# basement under double wide



## lamina1982 (Jan 14, 2013)

i have a "77 doublewide currently on a block foundation-may 6 blocks high. the crawlspace is probably only a foot or 2 below grade but yard slopes so dirt goes up a little more on the sides. I have wanted to have a basement put under the home-i figured just going up would be more economical than digging deeper. However afte this winter one part of wall cracked some blocks in half (outer half) below one of the steel i beams and bowed in some..noticed right when all snow melting and now that grounds back to settled the wall evened out. if you look in crawlspace it apears to have a poured footer. however i have noticed that on one end the corners are not below grade and i can stick my hand up into the space in the blocks..so not really sure what the footer is actually doing if the blocks are not setting on it??
So i am guessing that i could not build up and the whole thing would need replacing. at least house has not settled or anything like that. i plan on having someone doing the work but how feasible is it jacking up the home and having a basically at grade basement put under it? and would blocks or poured concrete be stronger/more stable?
its roughly 25'x40' with ibeams longways and shortways


----------



## T-Bone 369 (Jan 18, 2007)

Some pictures would really help but if I read this correctly you have a couple issues.
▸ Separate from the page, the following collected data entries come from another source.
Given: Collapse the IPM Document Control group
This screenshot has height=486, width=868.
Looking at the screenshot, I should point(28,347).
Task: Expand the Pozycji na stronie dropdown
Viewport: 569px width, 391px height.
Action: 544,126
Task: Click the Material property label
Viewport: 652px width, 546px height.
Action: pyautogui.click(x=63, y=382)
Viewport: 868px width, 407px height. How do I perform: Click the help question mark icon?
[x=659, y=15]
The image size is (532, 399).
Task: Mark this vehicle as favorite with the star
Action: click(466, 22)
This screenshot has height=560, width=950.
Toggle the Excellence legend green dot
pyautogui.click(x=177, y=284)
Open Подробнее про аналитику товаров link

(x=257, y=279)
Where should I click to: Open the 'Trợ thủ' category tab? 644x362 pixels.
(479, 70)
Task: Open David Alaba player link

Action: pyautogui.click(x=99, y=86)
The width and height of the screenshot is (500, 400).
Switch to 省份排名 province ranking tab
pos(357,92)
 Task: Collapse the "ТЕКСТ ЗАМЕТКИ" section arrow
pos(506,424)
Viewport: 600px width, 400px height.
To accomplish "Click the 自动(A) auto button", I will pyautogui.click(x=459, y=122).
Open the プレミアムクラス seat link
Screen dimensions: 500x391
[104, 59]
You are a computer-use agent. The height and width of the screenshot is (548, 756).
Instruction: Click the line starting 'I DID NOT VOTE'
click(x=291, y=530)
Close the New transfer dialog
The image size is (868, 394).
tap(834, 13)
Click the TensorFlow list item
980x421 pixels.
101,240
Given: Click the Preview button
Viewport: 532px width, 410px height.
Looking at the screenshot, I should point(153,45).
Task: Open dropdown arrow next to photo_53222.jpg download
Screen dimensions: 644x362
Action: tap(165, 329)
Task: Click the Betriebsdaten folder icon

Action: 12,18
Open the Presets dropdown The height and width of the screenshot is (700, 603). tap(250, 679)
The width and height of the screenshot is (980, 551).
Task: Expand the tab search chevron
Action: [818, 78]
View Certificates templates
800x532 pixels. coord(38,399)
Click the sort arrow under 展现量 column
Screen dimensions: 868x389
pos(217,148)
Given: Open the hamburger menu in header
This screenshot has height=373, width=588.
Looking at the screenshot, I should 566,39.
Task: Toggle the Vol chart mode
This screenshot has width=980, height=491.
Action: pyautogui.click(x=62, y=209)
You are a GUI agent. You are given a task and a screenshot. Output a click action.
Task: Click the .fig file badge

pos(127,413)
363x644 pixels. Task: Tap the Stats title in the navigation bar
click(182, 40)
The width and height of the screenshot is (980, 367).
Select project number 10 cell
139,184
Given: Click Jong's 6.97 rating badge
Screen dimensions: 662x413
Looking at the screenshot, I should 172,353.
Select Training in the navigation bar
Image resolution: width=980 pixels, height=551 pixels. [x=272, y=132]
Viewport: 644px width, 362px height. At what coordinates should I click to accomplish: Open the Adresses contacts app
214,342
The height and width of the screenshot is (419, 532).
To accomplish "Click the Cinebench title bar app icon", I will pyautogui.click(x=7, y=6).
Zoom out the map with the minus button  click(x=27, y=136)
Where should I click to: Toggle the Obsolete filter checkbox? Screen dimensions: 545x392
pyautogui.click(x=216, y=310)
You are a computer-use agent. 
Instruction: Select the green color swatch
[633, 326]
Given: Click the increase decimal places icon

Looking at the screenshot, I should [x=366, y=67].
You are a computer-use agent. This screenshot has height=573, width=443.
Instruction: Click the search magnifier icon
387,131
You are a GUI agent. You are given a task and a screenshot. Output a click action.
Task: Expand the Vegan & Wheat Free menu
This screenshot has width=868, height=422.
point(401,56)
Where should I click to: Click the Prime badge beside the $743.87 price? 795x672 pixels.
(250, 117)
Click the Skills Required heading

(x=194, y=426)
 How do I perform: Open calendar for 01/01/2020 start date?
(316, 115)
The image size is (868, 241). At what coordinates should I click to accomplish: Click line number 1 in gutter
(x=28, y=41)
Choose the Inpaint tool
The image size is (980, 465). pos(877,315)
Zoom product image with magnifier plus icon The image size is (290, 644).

1. The bow in the wall was probably caused by frost in the ground. Block are extremely strong in compression (down pressure) but have very little strength against lateral force. That's one of the big reasons that block basements fell out of favor. Make sure that the ground is sloped away from the foundation so water runs off and that will help but in all honesty once this is started it probably is going to be a recurrent problem. If you look at the mortar joints in this area your probably going to find cracks that work their way up the wall near where the ends of the bulge was. Over time these will get bigger as the wall works through freeze and thaw cycles. They can be tuckpointed but this is only a cosmetic fix. 

2. The top of the footers being exposed is not that big of a deal - it is the bottom that is of concern. From the sounds of it they poured a trench footing, basically dug down (hopefully) below the frost line then poured the trench full to the top with concrete. Nothing wrong with this as long as they are below the frostline. 

3. If you have a gap between the block and the footer (if I read this correctly this is what you are saying) then it would appear that the footer is sinking. This is probably in a corner - essentially the footer broke and is sinking into the ground faster than the rest of the footer. When you talk about the block being cracked in half I assume this is in that area. That would be typical of unsupported masonry - without the footer under the blockwork the weight of everything above is cantilevered. When stressed in this way block typically have a vertical crack fairly strait up and down usually about four inches from the end running into the head (vertical) joint in the course above then into the next block. Over time this will open up. You can tuckpoint between the block and the footer - this will be help but is a temporary fix. Sometimes over time the settling will stop but until and if it does this is going to cause you problems. 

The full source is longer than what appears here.